In understanding this Rabbeinu Bachaiyei, it would seem that one would need to clarify his words as follows. We cannot say that all the air particles in any specific Egyptians house were sealed off to light. For if so, how could the Jew entering to search for valuables be able to see? On the other hand, to say that the air particles were open to light would mean that the Egyptians would be able to see! One must say that the plague of darkness how we tend to envision it. It wasn’t that the land of Egypt was completely dark. Rather, the air particles immediately and in closest proximity to the individual Egyptian were the ones that were sealed off from light (for the first three days, after which this very air became heavy enough to hinder any movement). It was as if every Egyptian had a heavy, dark shell around his body. But during the day, the land of Egypt itself was as bright as any other country.

One could comment, however, that according to this the Plague of Darkness effected the Jews as well. Being that the air directly surrounding the Egyptians did not allow light to pass through, all that a Jew saw in looking at an Egyptian was a thick human-shaped black cloud. The Jew would not have been able to see through due to the sealed air. If, for example, the Jew would want to know the identity of the Egyptian whose house he had entered by looking at him, he would not be able to (and those Jews who were able to tell specific Egyptians about the whereabouts of their valuables would have had to have know their identities by other means)! Possibly one could suggest that the air around the Egyptian worked like one-way glass; one side can see through while the other side can’t. The Jews could see the Egyptians while the Egyptians could not see out.

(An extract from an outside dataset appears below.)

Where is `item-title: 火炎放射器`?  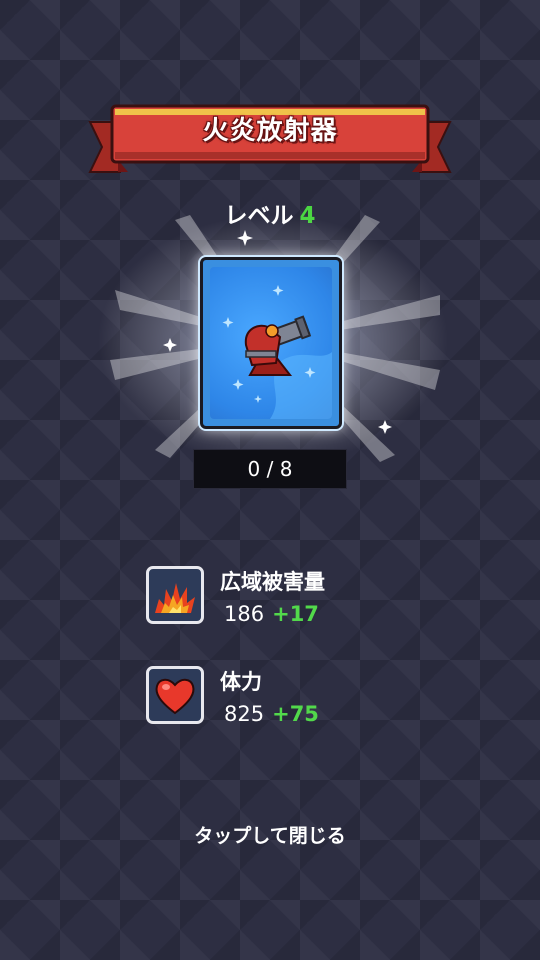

The problem with this might be that if the light could not get in to the Egyptians, then it would not be reflecting back towards the Jews to enable them to see the Egyptians.

The easiest pshat in Rabbeinu Bachayei might therefore be that the air was open for the Jews and closed for the Egyptians. Though this may not make sense in our minds (as we asked above), we can safely throw up our hands and say, “Who is so wise to understand Hashem’s ways!” So writes the Alshich (10:21-23). The Ramban at the end of Parsha Bo explains that all the miracles preformed in Egypt were a testimonial for generations of there being really no such thing as nature, rather everything is Hashem’s doing. The miracles there were a wakeup call to this. After writing this, I found in the Medrash Tehilim (aka Sochar Tov 22:2) exactly this idea. “In the way the world works, can a man light a fire and say, ‘Ploni who is my friend shall benefit from this light, but Ploni who is my enemy will not’?! Rather everyone benefits together. Yet Hashem is not this way. He can shine light to one and place darkness on another.”